Diplomat says US statements about lifting sanctions on Russia can’t be taken seriously

Sergey Ryabkov

MOSCOW, December 9. /TASS/: Russian Deputy Foreign Minister Sergey Ryabkov on Friday said US statements that sanctions on Russia could be lifted are too vague and can’t be taken seriously.

"As for the possibility that the sanctions will be lifted in the event that one or another solution is found with respect to Ukraine, we have heard a couple of elliptical public statements by US administration officials on that matter, but one has to understand that they invariably make the removal of the restrictions contingent on compliance by Russia with some unrealistic demands from Washington in the Ukrainian context," he said during a panel discussion entitled "Russia-US: What Are the Limits of Confrontation?" that was held at the Valdai Discussion Club. "These pronouncements can’t be treated seriously."

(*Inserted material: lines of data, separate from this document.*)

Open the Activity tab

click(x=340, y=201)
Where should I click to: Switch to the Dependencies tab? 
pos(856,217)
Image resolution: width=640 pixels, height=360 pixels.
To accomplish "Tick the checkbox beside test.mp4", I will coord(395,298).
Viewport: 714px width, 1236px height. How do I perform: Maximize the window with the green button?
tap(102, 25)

The diplomat said that Russia has been under sanctions for a very long time, effectively since 1949, when the Western bloc set up the Coordinating Committee for Multilateral Export Controls, better known as COCOM, to restrict exports of strategic goods and technologies to the USSR and other socialist countries, which wasn’t dissolved until 1994.

"In 1974, the discriminatory Jackson-Vanik amendment was passed," he continued. "It wasn’t canceled until 2012, but immediately after the US approved the so-called Magnitsky Act."

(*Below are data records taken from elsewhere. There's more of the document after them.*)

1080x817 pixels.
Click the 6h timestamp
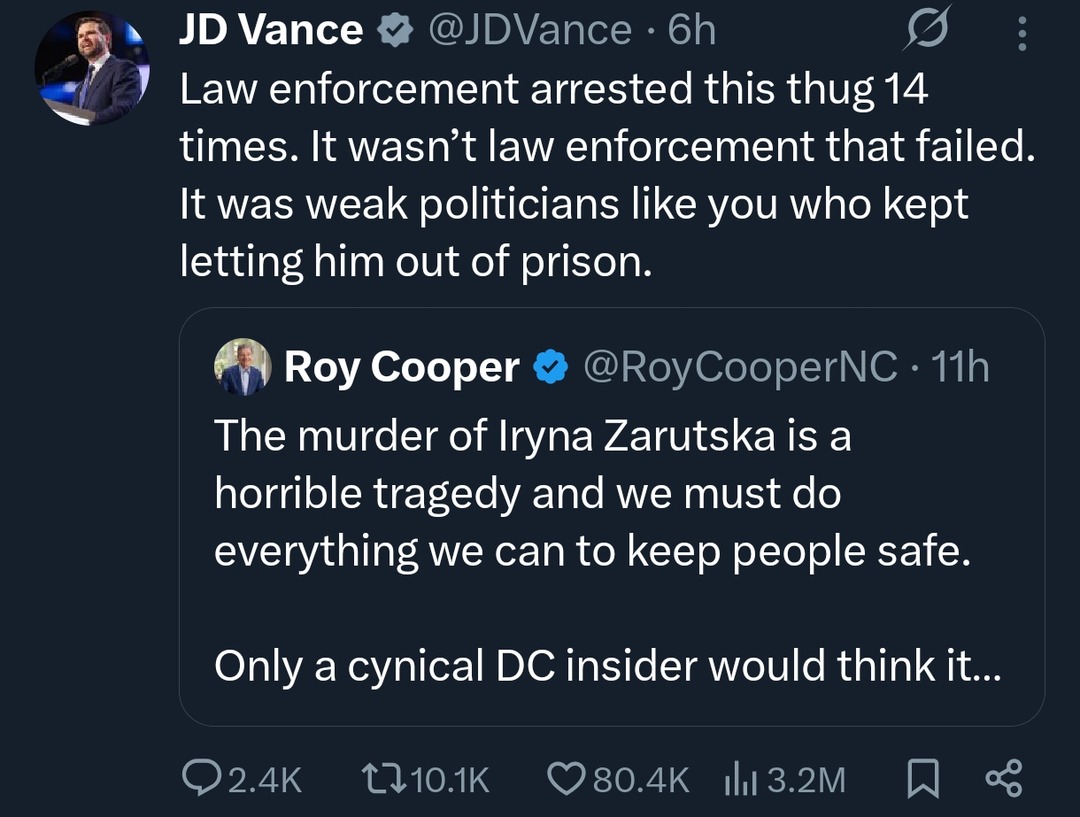pos(692,32)
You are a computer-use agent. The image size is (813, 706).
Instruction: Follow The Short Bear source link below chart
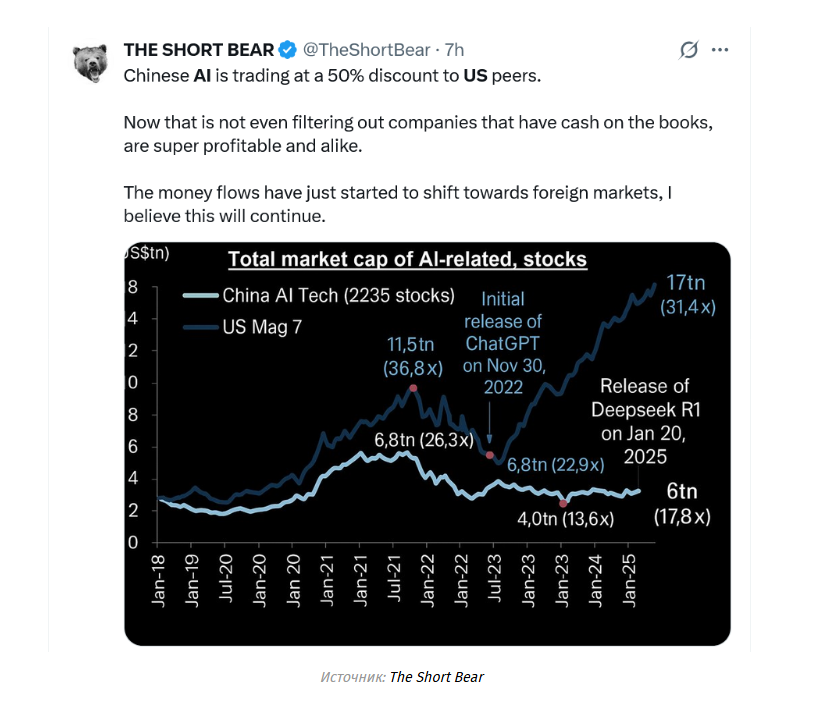pyautogui.click(x=436, y=677)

"It is clear that the US, with its bipartisan anti-Russian consensus, won’t lift the sanctions, regardless of any further developments," Ryabkov said. "Essentially, along with control over global news media, sanctions remain one of the few still-working levers of pressure on the outside world that are capable of creating certain inconveniences for us, but unable to influence our policy, including the progress of the special military operation.".